Leaving all pictures out, output exactly and only the line containing "The height and width of the screenshot is (868, 1417)." and the lines that follow it to the end of the material below.

RECORDS FOR THIS TASK:
[Start of Attachment]

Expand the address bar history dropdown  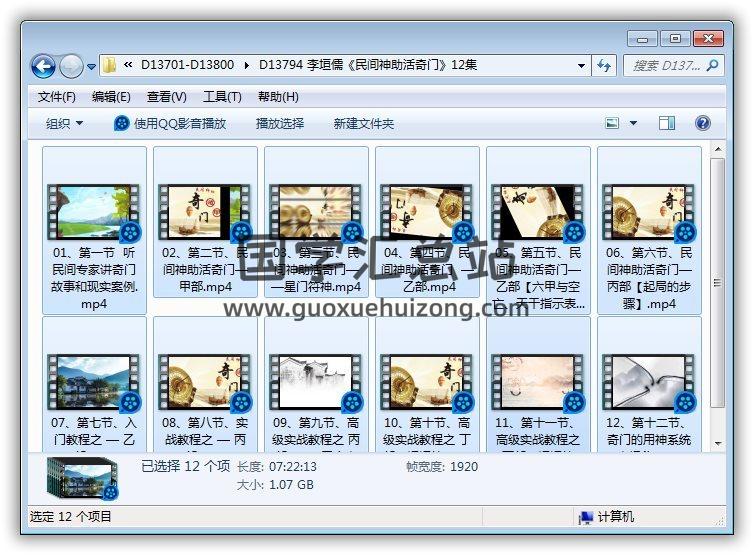pyautogui.click(x=581, y=66)
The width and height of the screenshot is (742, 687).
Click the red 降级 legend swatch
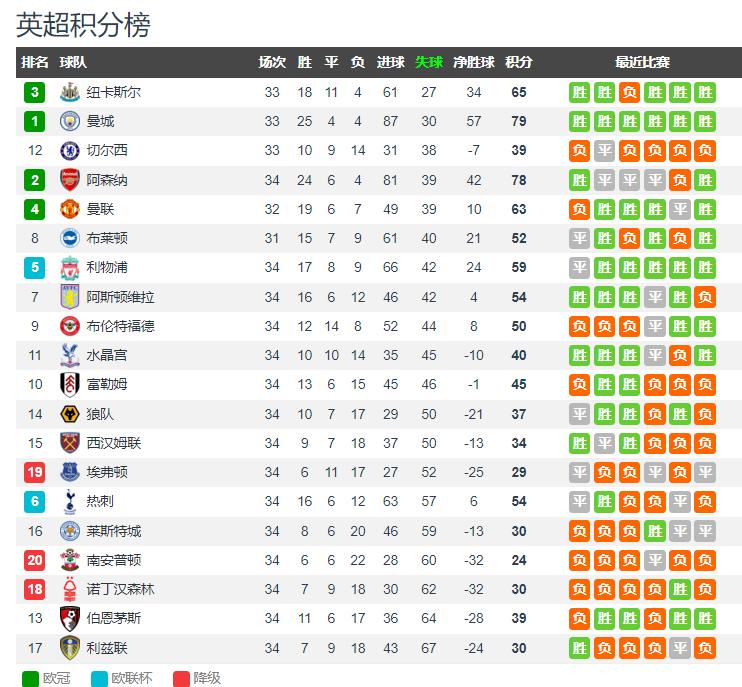tap(181, 679)
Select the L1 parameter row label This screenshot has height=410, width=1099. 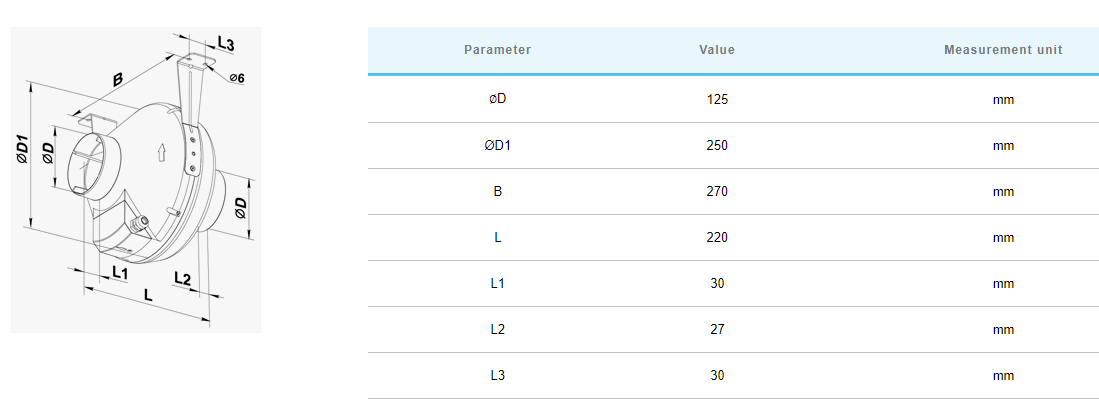click(498, 283)
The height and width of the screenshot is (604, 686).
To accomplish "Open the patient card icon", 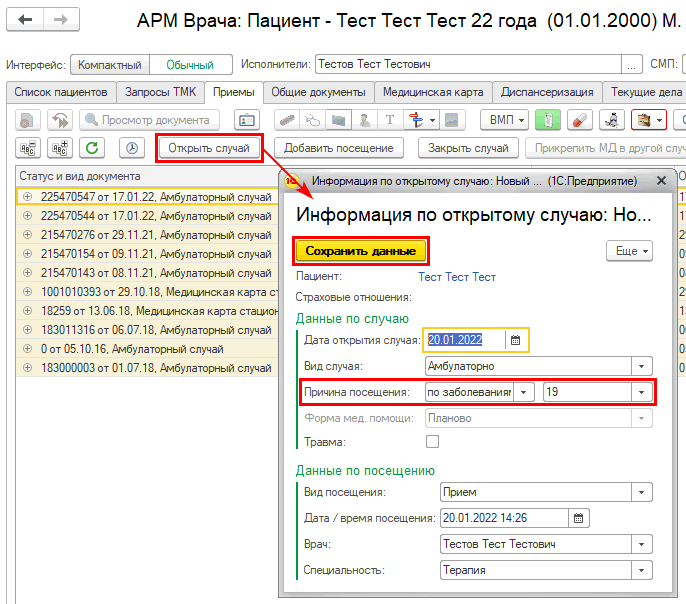I will [245, 120].
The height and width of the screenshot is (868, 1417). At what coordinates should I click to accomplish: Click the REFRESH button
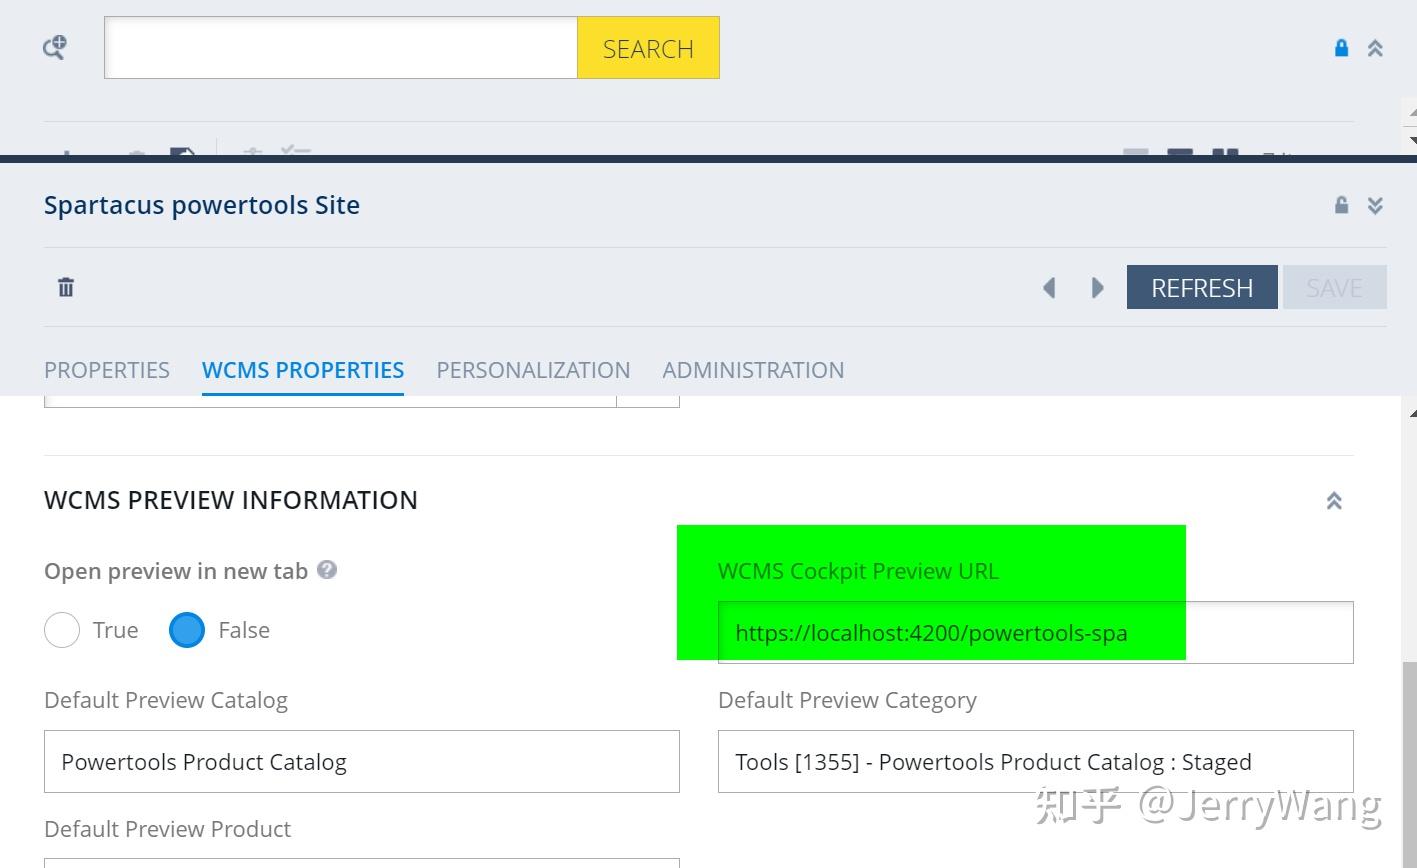click(x=1202, y=287)

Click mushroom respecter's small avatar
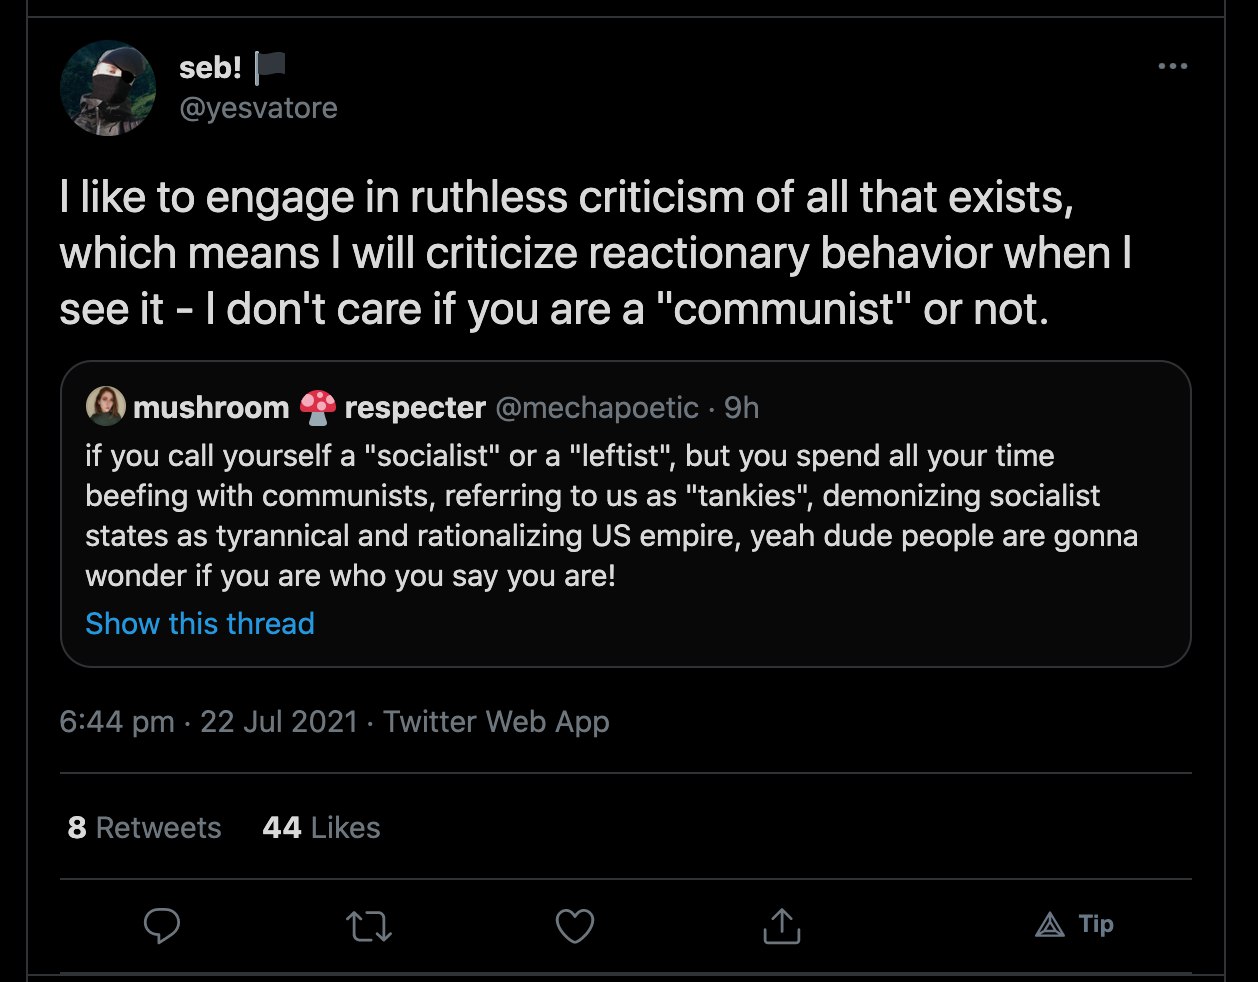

[End of Attachment]

TASK ANSWER:
The height and width of the screenshot is (868, 1417). At what coordinates should I click to accomplish: Click the REFRESH button
click(x=1202, y=287)

Click mushroom respecter's small avatar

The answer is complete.